The daily claimed Teheran had refused to sell oil to India because of new rules instituted by New Delhi to prevent Indian businesses from doing illegal trade with Iranian companies.
Officials from the central banks of both countries are expected to meet Friday to discuss the new regulations.
India, said to be importing 400,000 barrels of crude oil a day from Iran, has barred its companies from dealing with Iran through the Asian Clearing Union (ACU), a financial clearinghouse that includes the central banks of India, Bangladesh, Maldives, Myanmar, Iran, Pakistan, Bhutan, Nepal and Sri Lanka, the report said.
This clearinghouse allows central banks to handle payments to their countries' companies, and according to a Wall Street Journal report, makes it possible to obscure which firms are doing business.
The US Treasury has reportedly regularly raised the issue with India, and discussions on this matter accelerated after Obama's visit when he endorsed permanent membership for India on the UN Security Council, the daily said.

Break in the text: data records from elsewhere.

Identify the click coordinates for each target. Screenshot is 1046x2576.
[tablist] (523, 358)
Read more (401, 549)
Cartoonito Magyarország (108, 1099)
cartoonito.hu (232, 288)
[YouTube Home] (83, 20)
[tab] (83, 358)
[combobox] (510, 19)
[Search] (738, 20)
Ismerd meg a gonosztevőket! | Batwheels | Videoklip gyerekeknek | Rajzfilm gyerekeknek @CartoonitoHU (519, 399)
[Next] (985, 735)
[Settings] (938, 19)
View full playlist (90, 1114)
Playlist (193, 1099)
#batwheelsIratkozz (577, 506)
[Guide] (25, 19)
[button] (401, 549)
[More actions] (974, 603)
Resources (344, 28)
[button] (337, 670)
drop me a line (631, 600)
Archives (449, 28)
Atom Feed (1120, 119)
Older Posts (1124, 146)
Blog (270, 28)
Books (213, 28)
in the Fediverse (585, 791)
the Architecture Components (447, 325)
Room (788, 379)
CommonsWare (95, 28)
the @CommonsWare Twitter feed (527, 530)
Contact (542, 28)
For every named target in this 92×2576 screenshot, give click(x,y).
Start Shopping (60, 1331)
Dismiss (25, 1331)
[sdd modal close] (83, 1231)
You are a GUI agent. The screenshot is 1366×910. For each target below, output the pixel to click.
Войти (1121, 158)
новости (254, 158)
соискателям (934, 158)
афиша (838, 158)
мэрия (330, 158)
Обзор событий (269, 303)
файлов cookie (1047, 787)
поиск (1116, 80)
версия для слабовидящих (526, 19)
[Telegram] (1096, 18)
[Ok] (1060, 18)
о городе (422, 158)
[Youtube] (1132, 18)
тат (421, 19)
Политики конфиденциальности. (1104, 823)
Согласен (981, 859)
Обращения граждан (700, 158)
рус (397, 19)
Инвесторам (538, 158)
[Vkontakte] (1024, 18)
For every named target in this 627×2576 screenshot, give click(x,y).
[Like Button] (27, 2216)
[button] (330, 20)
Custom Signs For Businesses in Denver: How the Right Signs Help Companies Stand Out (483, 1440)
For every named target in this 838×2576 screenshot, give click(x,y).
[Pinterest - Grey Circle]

The US has told New Delhi that Indian firms conducting transactions through the ACU run the risk of violating a US law signed in July banning international firms from doing business with 17 Iranian banks and much of Teheran's oil and gas sector, as well as the Revolutionary Guard, it said.
If Indian companies are found in violation, they could be banned from doing business in the US, according to the report.
While India imports about 14 per cent of its crude oil from Iran, a level down from 16.5 per cent in 2009 and in turn it provides about 40 per cent of all the refined oil used in Iran.
The UN sanctions adopted this summer neither forbids purchasing Iranian oil, nor places a ban on selling refined oil back to the Islamic Republic.